Chart-first products earn trust before they interpret
For Bazi, calculation is not a small setup step. It is where trust begins. If the chart looks hidden, vague, or too magical, the user has no way to judge the reading that follows.
That is why chart-first tools still matter even when AI can write longer answers. A longer answer is not automatically a better reading. Sometimes it is just more fog.
ShenShu keeps the calculation in sight
ShenShu AI feels closer to the calculator side of the market. The page shows a BaZi calculator and a reading experience that starts from visible inputs and chart logic. It does not ask the user to trust the prose alone.

That makes it easier to recommend for someone who wants to see the skeleton of the reading. The tradeoff is that the experience can feel less companion-like. It is better as a first serious chart stop than as a daily emotional app.
BaziAI feels closer to a fast reading box
BaziAI is easier to understand at a glance. The screenshot leads with a free Bazi AI reading and a prompt-like flow. It feels built for quick access rather than slow study.

That can be useful. Many users do not want a full metaphysics workspace. They want to enter a date, ask a question, and see whether the first answer has any bite.
The risk is sameness. If the answer sounds like general life advice with a few Bazi words attached, the product loses its reason to exist. The reading has to point back to the chart often enough to feel earned.
Tianfu Agent points at the back end
Tianfu Agent is interesting because it reads less like a consumer horoscope app and more like an AI engine for Chinese metaphysics. The screenshot is not trying to charm a beginner. It suggests a tool layer behind the reading.

That is a different buyer. A casual user may not care. A practitioner, builder, or serious hobbyist might. This lane needs reliability and structure more than soft copy.
Zendi shows the companion version
Zendi comes from the Korean Saju and tarot side, but it belongs in this comparison because it shows where East Asian destiny products often go on mobile. The product promise is less about inspecting a chart and more about returning to a familiar reading companion.

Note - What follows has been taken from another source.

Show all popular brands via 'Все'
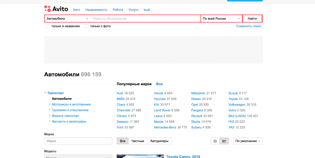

That version can be stickier. It can also get shallow quickly. The product has to decide whether it is a habit app with metaphysics flavor or a serious reading tool with a softer door.
The test I keep coming back to
When I look at a Bazi AI product, I ask one question first. Can I see why the answer was produced?
Not every user wants technical explanation. But every serious product needs some trail back to birth data, pillars, elements, timing, or the specific method being used. Without that trail, AI turns Bazi into personality copy.
Where Cantian AI has room
Cantian AI has the strongest room to become a serious Eastern-method library. It already has breadth. The next product question is not whether it can add more systems. It is whether each system can feel distinct and accountable.
For Bazi specifically, I would keep the first experience narrow: chart, interpretation, method limits, then conversation. Make the user trust one reading before inviting them into the whole library.